Sunday, August 05, 2007

Dead man talking

I found the following article online this morning and thought some of it quite profound. The fourth estate, as I grew up thinking of our newspapers, is pretty much gone and is only a puppet of government or corporations or both. It definitely is a slave to capitalism and not the muckracking, truth-telling, news-gathering expose it ought to be. The larger papers in particular often leave me wondering where the real news is and whose toes are being protected.

Because it certainly isn't yours or mine.

From the Illinois Times
POSTED ON AUGUST 2, 2007:
Dead man talking
I have seen the past, and it works
By Roland Klose

As a young reporter, Lincoln Steffens learned that successful police officers had a somewhat ambiguous relationship to the law. Here’s how it worked in some New York City precincts in the late 19th century: Criminal syndicates did a thriving business in age-old vices (gambling, prostitution, thievery) and the police protected them, as long as they stayed within certain limits. If rich man lost his wallet to pickpocket, a detective would call in a favor from his criminal associates, the victim’s goods were returned, and the cop looked like a crime-solving genius. ...

... For Steffens, a college-educated naïf, learning how some cops worked their beats helped launch him on a lifelong quest to understand the difference between the righteous and the sinners.

Eventually he’d write “The Shame of the Cities,” a magazine series about municipal corruption that made him famous. . . .

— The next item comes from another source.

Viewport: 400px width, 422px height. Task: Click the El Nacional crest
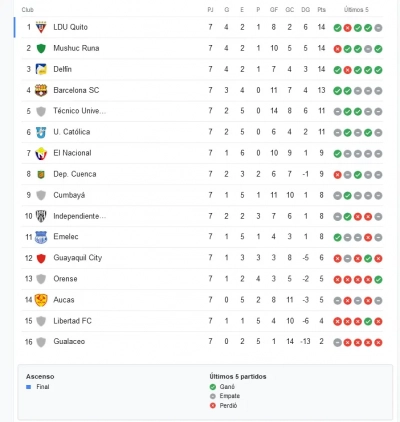coord(41,153)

... I’m fascinated by Steffens and the other muckrakers of the late 19th and early 20th centuries, who showed what an aggressive, independent press could do. ...

... Steffens started his career, like many journalists, just plain curious about how things work. And he believed, as have many idealists, that simply exposing evil would be enough to kill it, like sunlight on mold. So he went about the business of exposing corruption and its consequences, and he named names....

... The idea that corruption was an urban phenomenon faded as he probed state governments. The belief that business was somehow more ethical or efficient than politics evaporated when reform-minded good-government businessmen took charge of cities and things became worse. ...

... On Wall Street, company presidents did not control — they were puppets of such tycoons as J.P. Morgan. In cities, it wasn’t the mayor who governed; he was a creature of the local political boss. And so it went with governors and congressmen and presidents and, yes, even newspaper editors and publishers.

Steffens recounted what he told one boss about political corruption: “It is not a temporary evil, not an accidental wickedness, not a passing symptom of the youth of a people. It is a natural process by which a democracy is made gradually into a plutocracy” — government of the people becomes government for the wealthy. ...

Steffens represents modern American journalism at its start, a time of hellraising and optimism and discovery.

Sometimes I feel as though I’m witnessing the end.

Newspapers where I spent most of my adult life are circling the drain — the consequence of years of betrayal by owners who sucked ungodly profits from their operations. Most news organizations today are gripped by fear; if they’re not cutting back, they’re selling out.....

1 comment:

  1. This is a damning view of the newspaper industry, and news in general.

    It's also spot on.

    I have a lot of "uneducated" things to say about this subject, but you're a working press person and are far more knowledgeable than I, so I'll leave it to you.